TRIMMEAN is a standard Excel function which is available in Excel 2007.

Charles

Hi Charles,

installed everything succesfully, but once i run winsorize fuction, only bottom top 5% are adjusted, but top range remains untouched. do you know what might be the issue?

If you send me an Excel file with your data I will try to figure out what is going wrong. You can find my email address at Contact Us.

Charles

hi Charles

I’m trying to do a one way anova test. when I use my original data the k-s test and leven’s test are ok but the result of my anova test is not meaningful. when I replace my outliers (extreme values) or transformed them the result my anova test becomes meaningful but not the levene’s test which is a problem because Homogeneity of Variances is one of the conditions of one way anova test in the first place.

don’t really know what to do? thanks

Hi Sohail,

When you say “meaningful” do you mean “significant” or “not significant” or something else?

It sounds like you get different results based on whether or not you include some outliers.

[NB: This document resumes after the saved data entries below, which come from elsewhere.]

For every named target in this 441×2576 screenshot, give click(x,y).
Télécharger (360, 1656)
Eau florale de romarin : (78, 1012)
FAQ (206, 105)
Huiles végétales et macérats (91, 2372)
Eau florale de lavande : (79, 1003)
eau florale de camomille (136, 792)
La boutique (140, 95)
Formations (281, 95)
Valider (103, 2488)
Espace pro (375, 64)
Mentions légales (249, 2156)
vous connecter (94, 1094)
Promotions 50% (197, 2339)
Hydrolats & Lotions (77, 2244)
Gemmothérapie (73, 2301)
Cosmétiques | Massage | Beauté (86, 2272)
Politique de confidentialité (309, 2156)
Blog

This is a plausible outcome and is a credible result from the tests. You should now focus on whether the “outliers” represent normal random outcomes (e.g. in say 500 observations, you expect some outliers) or some problem (in measurement or something else). If the outliers represent normal events, then I would use your first result. If not I would use both results, unless you can find some way to remove the causes of the outliers.

Charles

yes sorry by meaningful I meant significant

so if I replace my outliers I have to redo the Levene’s test and the k-s test with the new data set? cant’t I use the original data for the Levene’s test and the K-S test and replace the outliers only for the one way anova test?

Thank you for your help

Sohail,

It is not clear to me why you need to use the KS test at all.

In any case, if you change your data, then you need to check normality (presumably using Shapiro-Wilk) and homogeneity of variances (e.g. Levene’s test) for this data. You are probably ok provided the variances are not too unequal, but if they are then you mighyt want to consider using Welch’s ANOVA test instead of the usual ANOVA.

Charles

Good afternoon Charles,

I am learning a lot through this web course, but I am still having some issues that I hope you can easily address.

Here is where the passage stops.